Here I want to share crucial lessons for interview podcasts that I learned from doing my podcast for over a year: a podcast on a wide variety of subjects with long-form conversations. By now I did over 30 interviews for The Connecting Dots Podcast.
The following 3 lessons are simple. Some may read them and may think, “so what?! that’s obviously the case!”, assuming everybody knows that. But you can not assume people know that. Once you’re podcasting you’re doing a million different things:
- working on a landing page
- handling the distribution of each episode
- planning the next episodes
- asking people for an interview
- arranging a location
- researching the guest
- writing down the questions
- sending the questions to the guest
- audio and video editing of the episodes that are already recorded
- and so on …
And if podcasting is not your main job but merely a hobby or side hustle, then good luck with finding enough time to podcast! When you’re so deep into the podcast grind, you tend to forget the simple and obvious things. So take this as a reminder:
1. Good preparation is key
Don’t fail because you’re not well prepared! Get the preparation of your interview right. Dig deep in the internet for what you can find on your podcast guest. It’s on you if you fail because of a lack of preparation! I already gave clues for the podcast preparation in other blog posts: good startup questions for interview podcasts, the job of the interviewer and the 3 most important factors of a good sounding podcast.

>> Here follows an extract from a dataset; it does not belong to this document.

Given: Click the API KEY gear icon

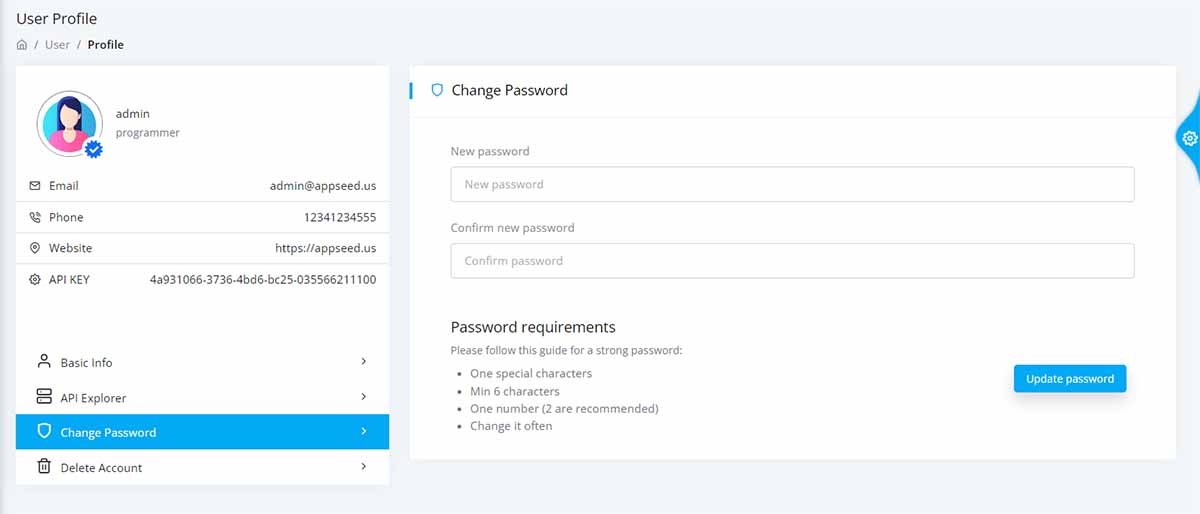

2. Your podcast guest is also responsible for the quality of the interview
You can prepare yourelf as well as possible – if the person you interview is not delivering good stuff, then your preparation is not worth much.
So, don’t beat yourself up over not getting a very good interview when the interviewee is not sharing high quality input. Both of you have to deliver – not just you as interviewer!
3. Tell your guest that it’s a conversation
Some people, esp. older guests sometimes tend to think of my podcast recordings as short and very professional back-and-forth. They maybe have an interview in mind like you would find it in a big newspaper: short and to the point. Or in the radio or TV when an expert on finances gives a 3 minute interview about the current development of the stock market. The guests who are not familiar with the modern culture of laid-back honest long-form conversational podcasts need to be reminded that it is a conversation, not an interrogation or short-form expert interview.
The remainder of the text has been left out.